(Work instruction) Find "Image resolution: width=1000" in the records that follow; print that line and each subsequent line through the last one, verbatim and with nothing added.

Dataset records
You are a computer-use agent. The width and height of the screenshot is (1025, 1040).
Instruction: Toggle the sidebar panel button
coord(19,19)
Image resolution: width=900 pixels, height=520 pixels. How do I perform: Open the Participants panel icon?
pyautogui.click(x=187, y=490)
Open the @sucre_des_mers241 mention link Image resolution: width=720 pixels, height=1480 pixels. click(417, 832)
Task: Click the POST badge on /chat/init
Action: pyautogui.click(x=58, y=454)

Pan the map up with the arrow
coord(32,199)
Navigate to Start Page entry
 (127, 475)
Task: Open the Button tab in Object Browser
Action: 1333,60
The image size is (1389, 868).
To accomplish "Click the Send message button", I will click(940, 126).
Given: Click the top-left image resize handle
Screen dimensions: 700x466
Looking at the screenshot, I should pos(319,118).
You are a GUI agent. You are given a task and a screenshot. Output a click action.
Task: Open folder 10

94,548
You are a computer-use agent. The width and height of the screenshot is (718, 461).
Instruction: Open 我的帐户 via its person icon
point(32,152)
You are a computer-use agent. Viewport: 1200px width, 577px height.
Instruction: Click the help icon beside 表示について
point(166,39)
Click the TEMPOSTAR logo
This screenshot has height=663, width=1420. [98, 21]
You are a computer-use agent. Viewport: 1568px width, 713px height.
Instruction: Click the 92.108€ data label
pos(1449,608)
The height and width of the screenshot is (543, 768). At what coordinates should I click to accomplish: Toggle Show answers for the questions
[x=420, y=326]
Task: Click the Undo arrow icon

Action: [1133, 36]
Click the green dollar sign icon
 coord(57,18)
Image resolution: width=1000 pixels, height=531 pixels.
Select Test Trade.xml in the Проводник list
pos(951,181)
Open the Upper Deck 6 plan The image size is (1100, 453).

(Solution)
Image resolution: width=1000 pixels, height=531 pixels.
Select Test Trade.xml in the Проводник list
pos(951,181)
Open the Upper Deck 6 plan The image size is (1100, 453).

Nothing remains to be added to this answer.